There’s an awful lot of oil in Brazil!

If you should shiver, think only this of us:
That there’s some corner of a foreign oil field
That is for our [Shell shareholders] reward. There shall be
In that rich earth a richer oil well concealed;
An oil well that Britain once had, developed, made revenue from,
Gave, once, her oil flows to those, her people to enrich,
A body of Britain’s, wealth now given to foreign people,
Enriched by the folly of Britain’s…………….. [insert names of culprits]
(Apologies to Rupert Brooke)

The recent decision by Shell to quit the Cambo oil field project was greeted hailed by the Green Brigade as a great victory.

Was I as a shareholder with Shell upset?

Not a bit of it!

In fact I was rather relieved!

Why?

Because had Shell (and the others) had gone ahead they would have been plagued by an endless stream of idiots dressed up in fancy dress outside their offices!

As it is Shell has instead decided to invest in countries like Brazil whose government and people have a more sensible attitude!

The result is that Shell has picked up a bargain!

This edited report from “Seeking Alpha” is reproduced below:

After a failed attempt at selling large, pre-sal oil blocks in 2019, Brazil cut prices by 80%+ and found buyers for two key blocks today. Having cut the signing bonus at Sepia from $5.5b to $1.3b, and cut the minimum production share from 28% to 15%, a consortium of Total, Petronas, and Qatar Energy submitted the winning bid today, offering to share 37% of production with the Government, and beating out a solo proposal from Petrobras.

At Atapu, the signing bonus was cut form $3.3b to $0.7b and minimum production share from 26% to 6%, where a consortium of Total, Shell and Petrobras submitted the only bid, offering to pay the Government 32% of production.

Perhaps more interesting than the bids, was the lack of interest – given the bids came in well above minimum productions splits, the return profile at the minimum was likely very compelling for majors like Chevron, Exxon, Equinor and Galp, all of whom have communicated interest in pre-sal blocks in the past.

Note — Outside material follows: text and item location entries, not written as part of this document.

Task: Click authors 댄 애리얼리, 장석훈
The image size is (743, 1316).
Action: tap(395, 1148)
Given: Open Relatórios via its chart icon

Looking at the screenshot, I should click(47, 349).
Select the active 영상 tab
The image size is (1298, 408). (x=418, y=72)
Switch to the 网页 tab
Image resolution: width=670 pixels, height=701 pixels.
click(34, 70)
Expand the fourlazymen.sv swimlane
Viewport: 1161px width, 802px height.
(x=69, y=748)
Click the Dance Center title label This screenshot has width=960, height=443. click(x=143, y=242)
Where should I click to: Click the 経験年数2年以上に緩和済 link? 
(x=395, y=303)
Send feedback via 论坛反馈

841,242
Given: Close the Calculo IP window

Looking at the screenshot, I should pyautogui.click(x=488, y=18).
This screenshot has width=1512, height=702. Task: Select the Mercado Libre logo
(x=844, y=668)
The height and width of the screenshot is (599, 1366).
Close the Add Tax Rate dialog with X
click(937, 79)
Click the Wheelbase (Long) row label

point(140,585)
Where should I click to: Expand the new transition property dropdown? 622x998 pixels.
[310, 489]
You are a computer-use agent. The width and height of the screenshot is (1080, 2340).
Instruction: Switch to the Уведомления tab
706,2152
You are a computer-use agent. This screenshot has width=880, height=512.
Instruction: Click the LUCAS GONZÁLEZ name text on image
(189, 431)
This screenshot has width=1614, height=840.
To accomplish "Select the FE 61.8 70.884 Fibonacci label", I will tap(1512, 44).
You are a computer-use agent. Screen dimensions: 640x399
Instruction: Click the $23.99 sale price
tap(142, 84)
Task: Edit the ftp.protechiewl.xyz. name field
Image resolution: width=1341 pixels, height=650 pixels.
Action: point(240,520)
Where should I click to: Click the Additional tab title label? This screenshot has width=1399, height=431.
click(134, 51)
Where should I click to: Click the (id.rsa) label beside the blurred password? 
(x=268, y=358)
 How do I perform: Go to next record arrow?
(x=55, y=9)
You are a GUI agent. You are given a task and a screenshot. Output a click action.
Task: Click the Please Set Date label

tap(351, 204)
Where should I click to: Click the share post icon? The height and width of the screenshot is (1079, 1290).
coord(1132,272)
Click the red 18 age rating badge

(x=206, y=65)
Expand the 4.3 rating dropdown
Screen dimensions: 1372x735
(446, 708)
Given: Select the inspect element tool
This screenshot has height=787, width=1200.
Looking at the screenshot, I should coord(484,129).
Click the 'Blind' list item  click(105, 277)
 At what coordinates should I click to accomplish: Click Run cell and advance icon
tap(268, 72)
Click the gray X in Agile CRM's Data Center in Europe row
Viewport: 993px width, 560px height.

Which begs the question, if the majors have largely left Canada, largely left Norway, cannot control production within OPEC+ and are no longer interested in Brazil, how reliant is the world on production growth from US onshore oilfields, where leading operators have moved away from a growth strategy?

Source: https://seekingalpha.com/news/3781445-brazil-oilfield-auction-shell-and-total-win-as-most-stay-home

British Gazette comment: As it becomes increasingly difficult to extract oil (and gas) from countries which have significant climate change protests, those countries which have oil and gas and don’t have such protesters will be on a winner.

Of course, we have seen this with the decline (in the UK) of energy intensive industries such as aluminium smelting. UK investors (such as Moi) have simply invested in companies that have set up their businesses elsewhere where costs are lower.

The aluminium will still get made. The manufactured articles will still get manufactured. This will however no longer take place in the UK – which means the jobs will be exported as well!

Our politicians are quite happy with this because they fear being ambushed by an idiot wearing a long red gown and a silly red headdress!

You see, as long as they avoid the dreaded red gowned idiots, they don’t mind condemning large numbers of Britons to work in what is now described as the hospitality industry – where low pay and insecure tenure of employment is endemic!